In its current form, Bill C-44 only takes into account the nominal sentence, that is the maximum penalty for the type of offence committed, and not the sentence imposed by the judge. Indeed, even though under the Criminal Code a term of imprisonment of ten years may be imposed for a particular offence, the principles of sentencing are applied by the courts in determining the sentence.
For example, a person convicted of breaking into a private residence can receive a life sentence. Offences such as aiding and abetting the issuance of fraudulent credit cards are punishable by a ten-year sentence and could justify the deportation of the accused.

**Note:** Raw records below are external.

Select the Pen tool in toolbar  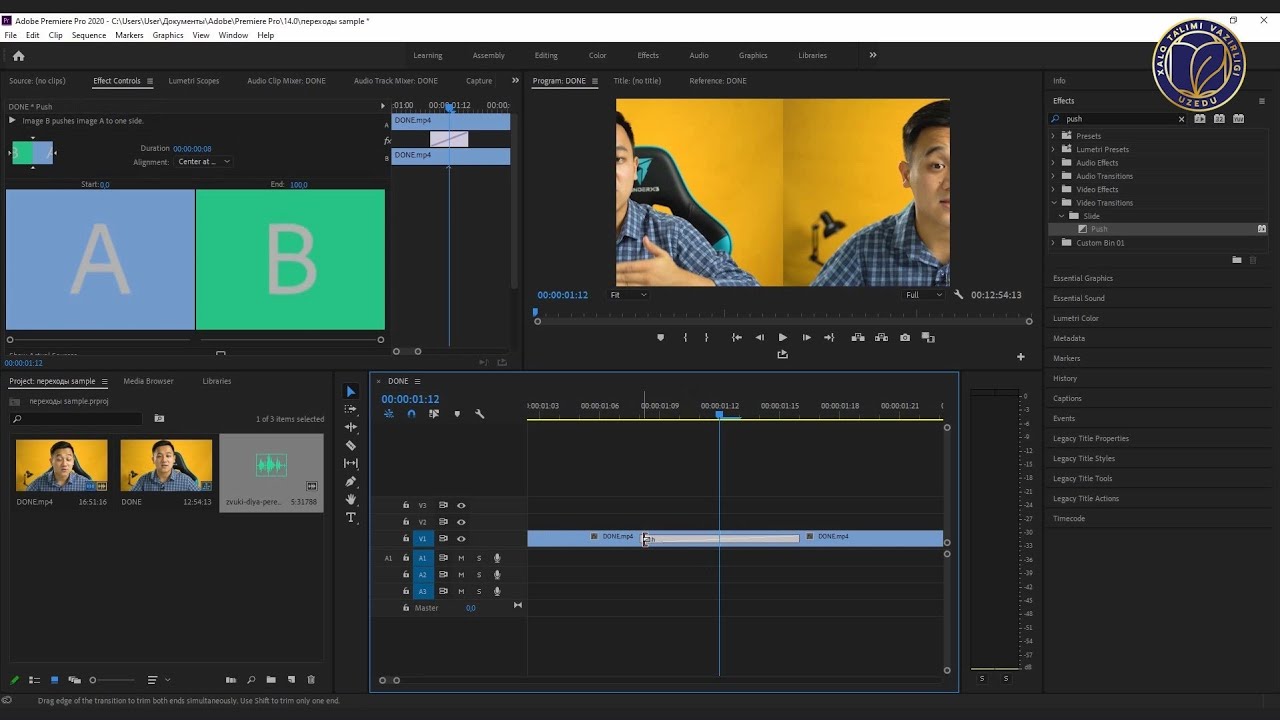pyautogui.click(x=350, y=481)
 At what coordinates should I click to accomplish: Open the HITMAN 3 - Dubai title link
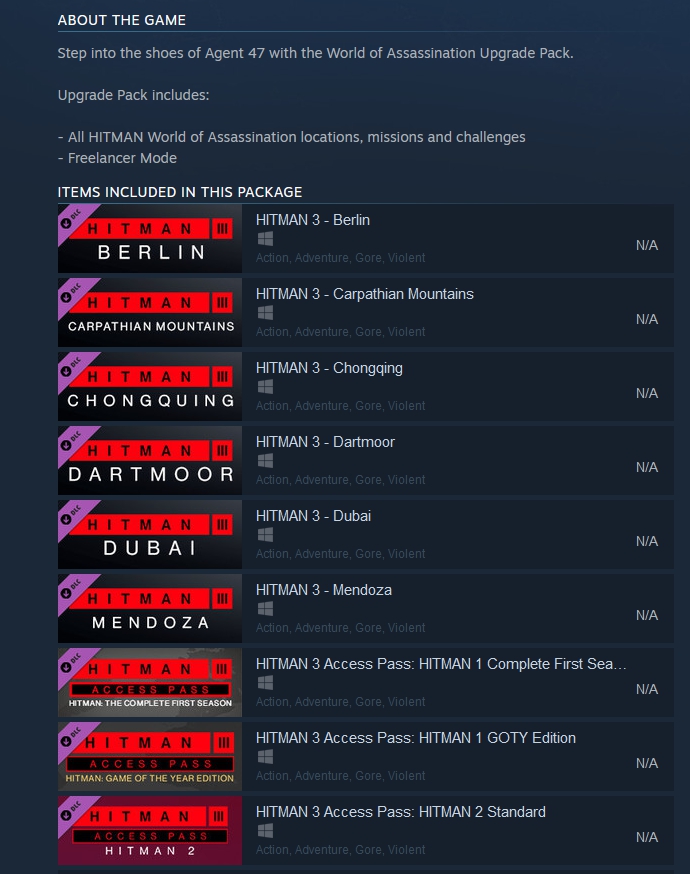[x=313, y=516]
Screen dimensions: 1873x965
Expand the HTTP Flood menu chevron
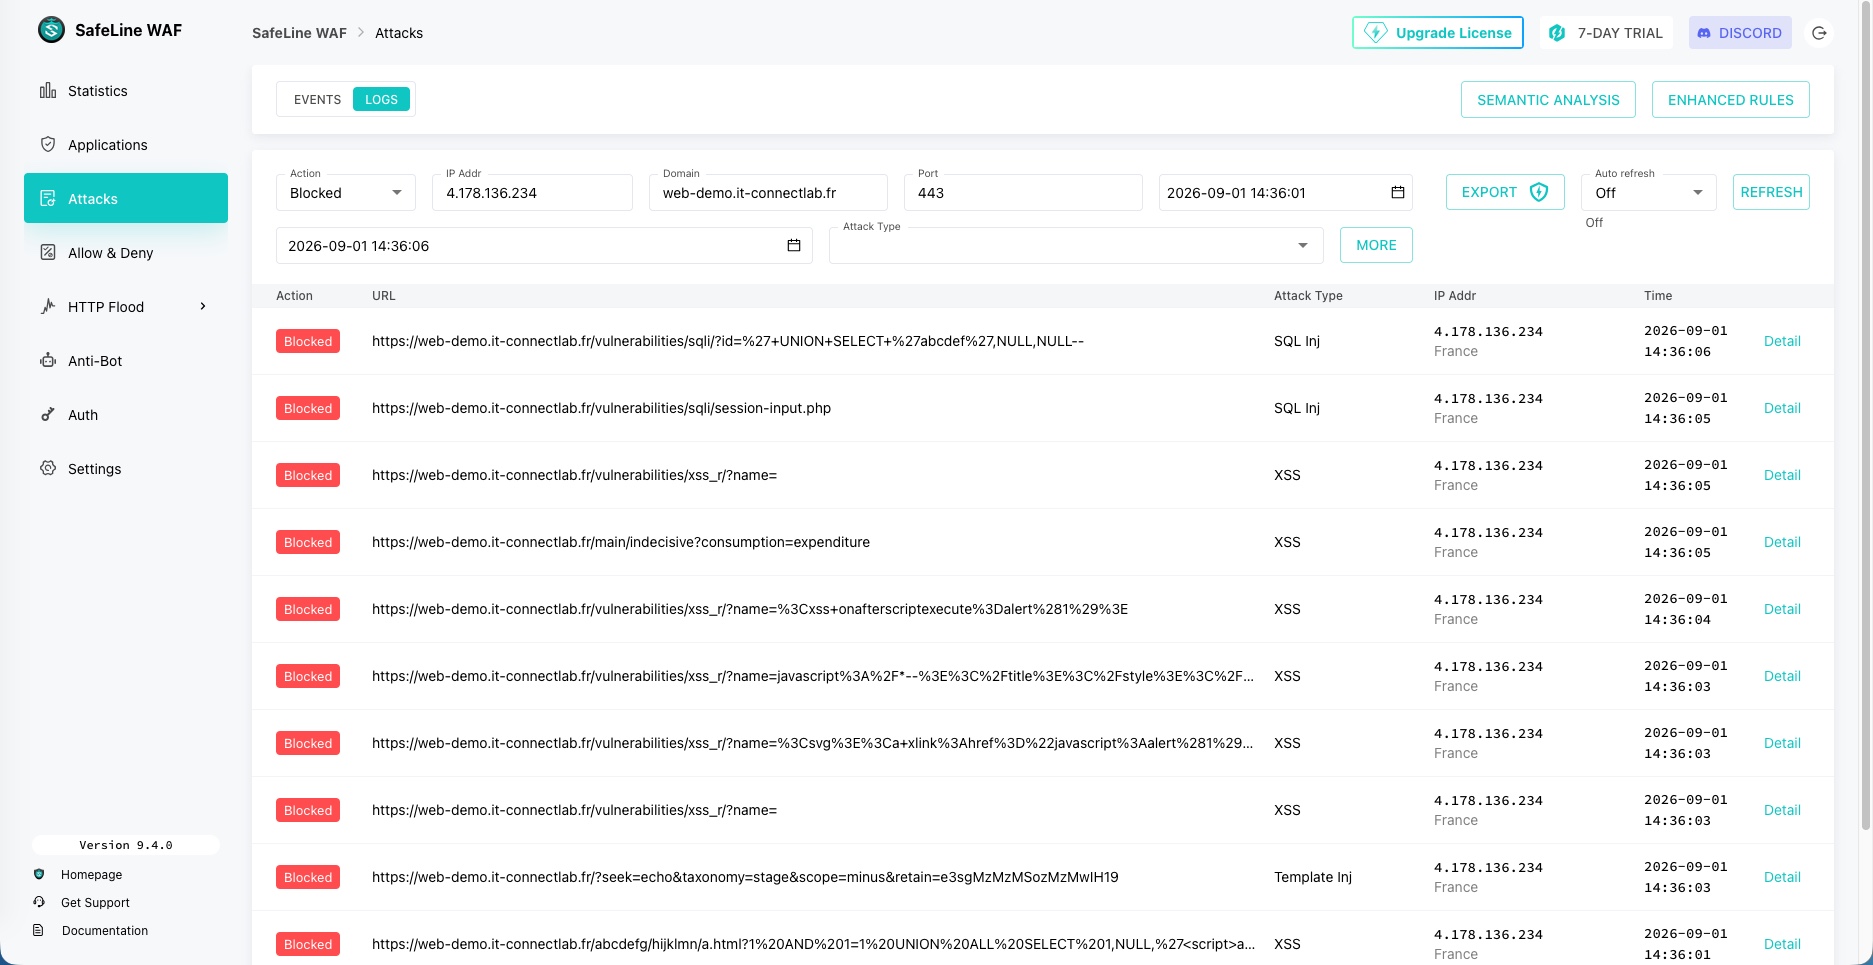click(203, 307)
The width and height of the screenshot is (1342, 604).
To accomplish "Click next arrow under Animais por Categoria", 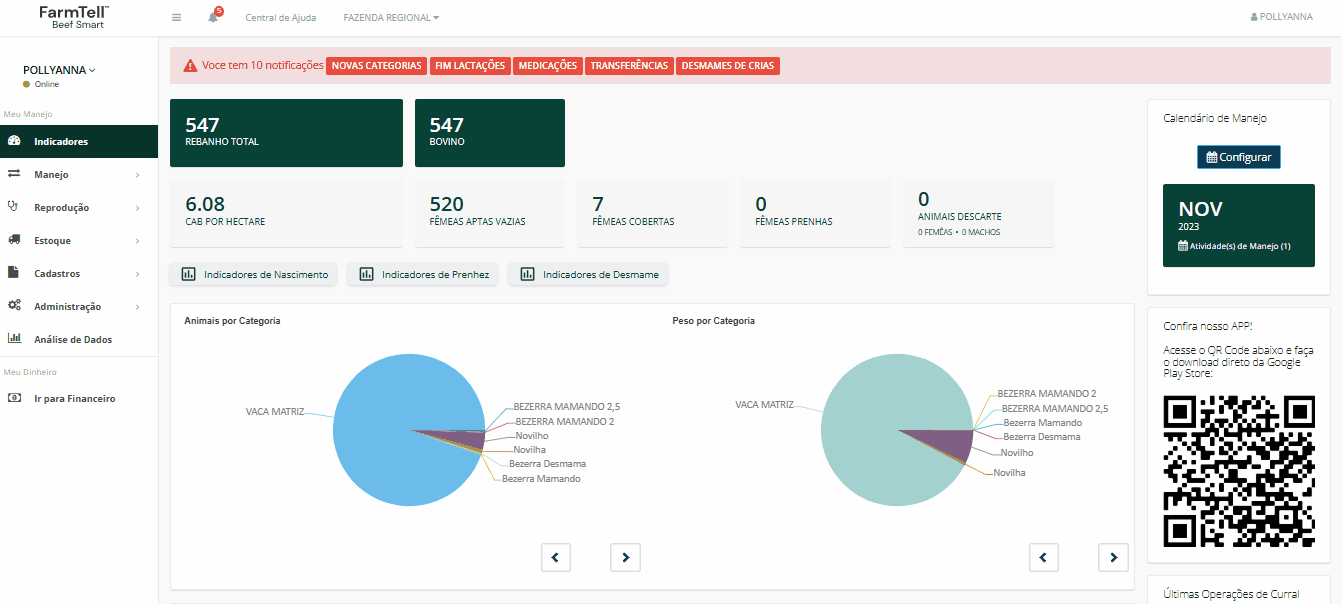I will 625,557.
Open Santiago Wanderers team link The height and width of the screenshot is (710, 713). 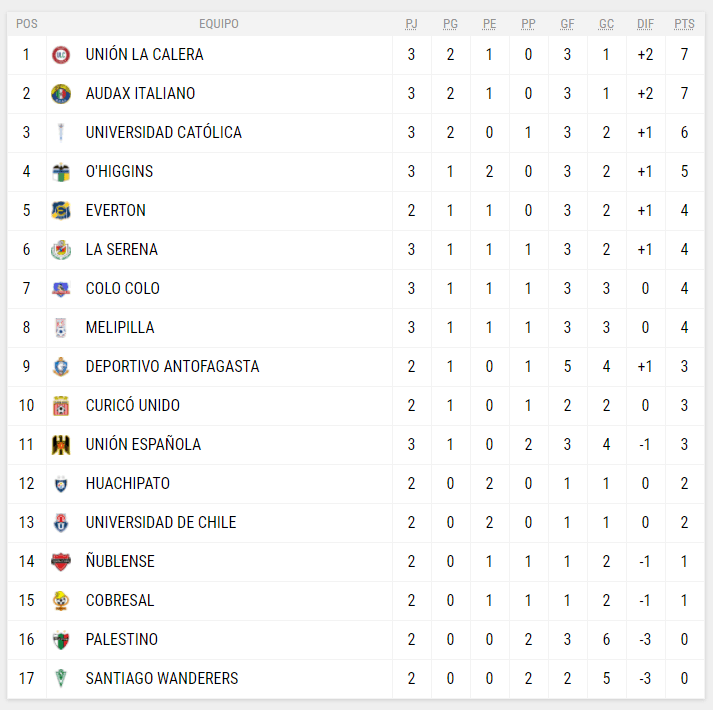point(162,679)
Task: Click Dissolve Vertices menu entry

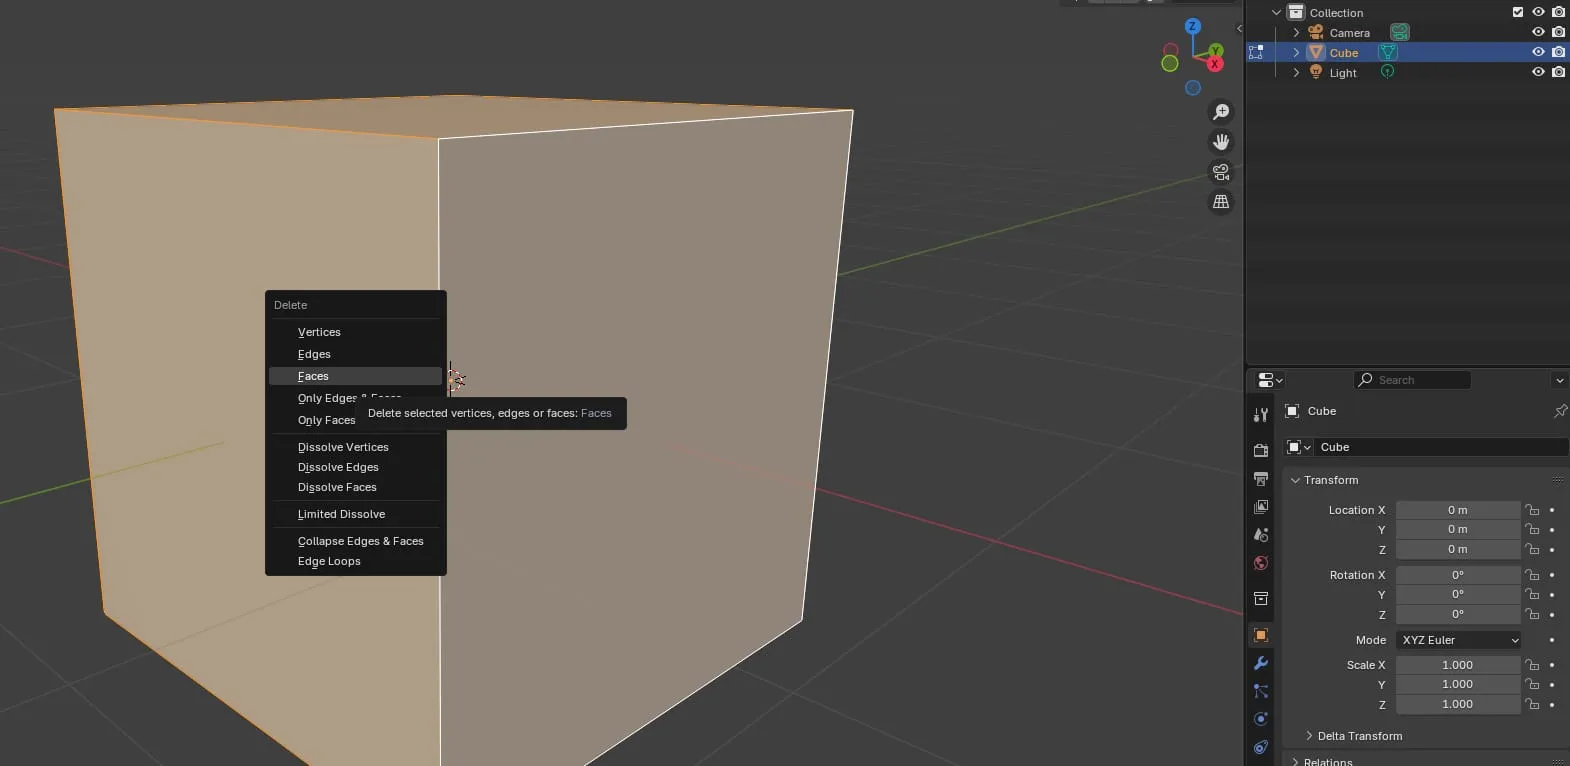Action: (x=343, y=447)
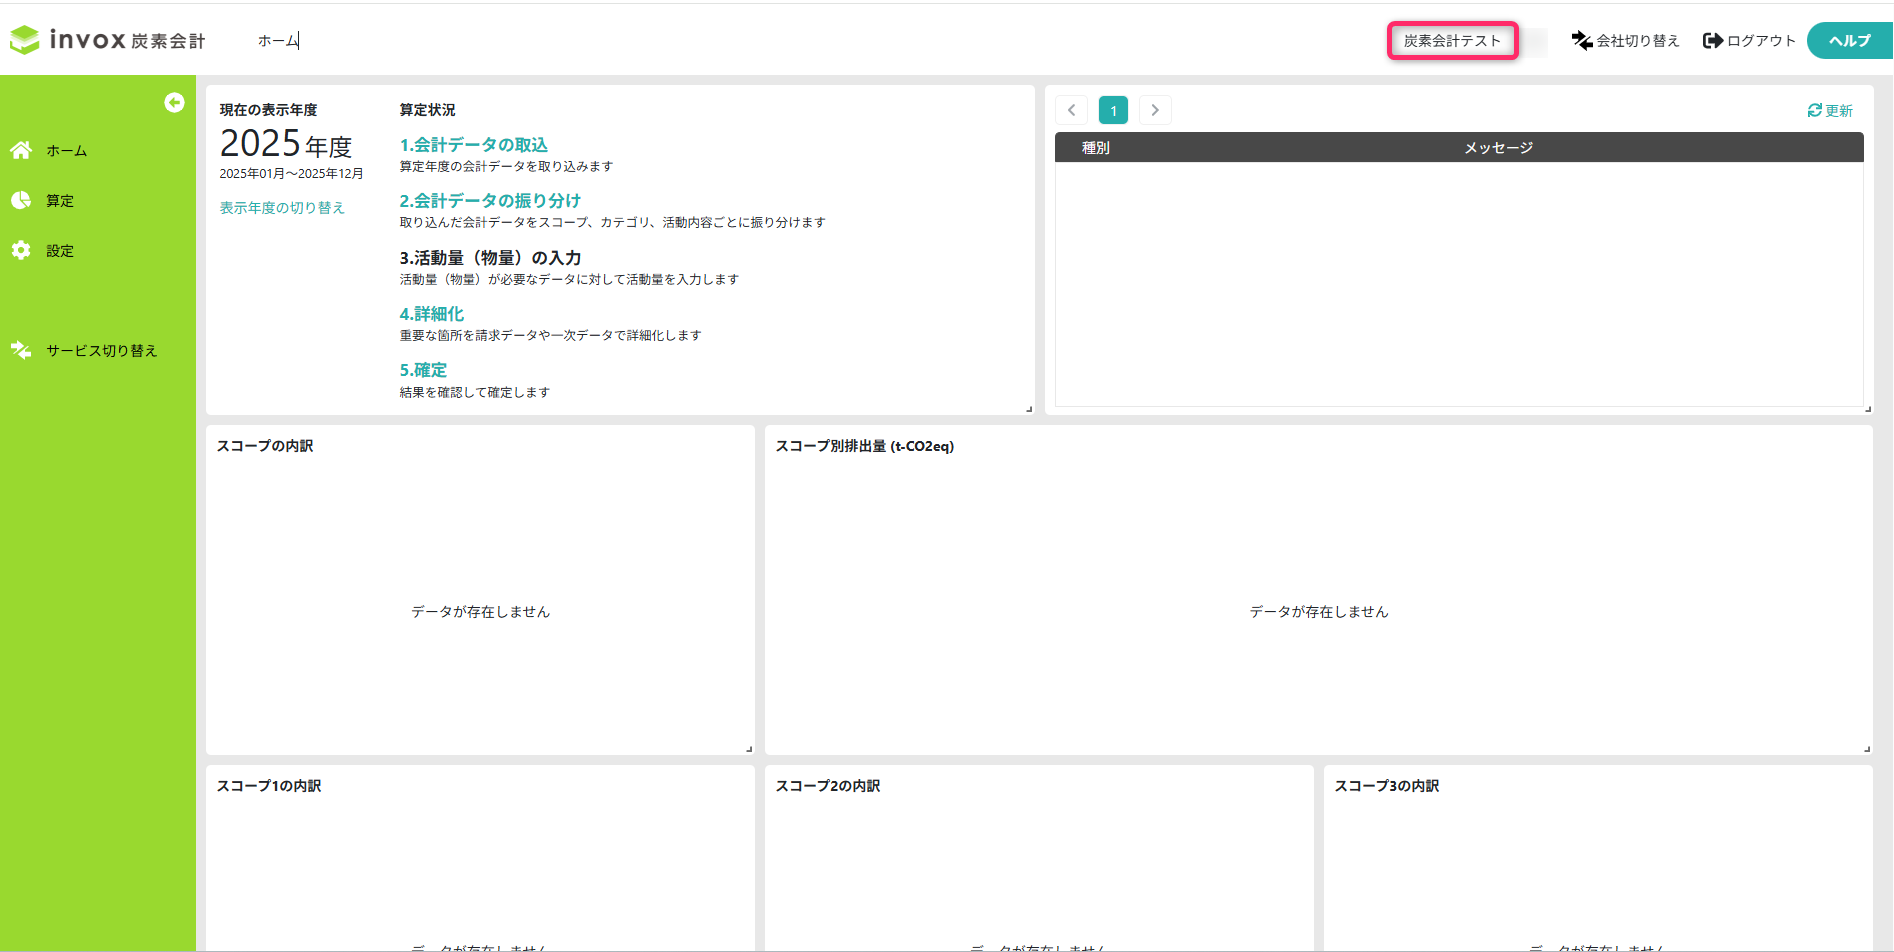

In our legal system, sentences are generally much less severe than the maximum sentence. In some cases, it may not be a term of imprisonment or a fine, but only a suspended sentence, probation or community work. A person could therefore receive a very light sentence and still be forced to leave the country.
Moreover, if our amendment is not adopted, this provision of Bill C-44 could violate the Geneva Convention. The manual of High Commissioner for Refugees says, and I quote: "With regard to the nature of the crime presumed to have been committed, all relevant factors, including extenuating circumstances, must be considered".
Bill C-44 must reflect these remarks. We must adopt the amendment before us to avoid legal complications. The Canadian government cannot refuse to take into account the actual sentence imposed, which is indicative of the seriousness of the crime.
As for the sentence of two years less one day, everybody knows that it is the cut-off point for sentences served in a provincial penitentiary and those served in a federal institution. In Canada, the courts consider the nature of the crime before imposing a term of imprisonment of two years or more. In our legal system, there is a clear difference between a sentence of two years or more and a sentence of less than two years in terms
of the seriousness of the crime. Our amendment reflects this legal reality.
I encourage all members to vote in favour of Motions No. 13 and 14 for simple common sense reasons. As we have just seen, the purpose of Motion No. 13 is to take into account the actual sentence imposed by the judge and not only the maximum sentence of ten years for certain types of crimes. As for Motion No. 14, it is designed to prevent the deportation of de facto Canadians.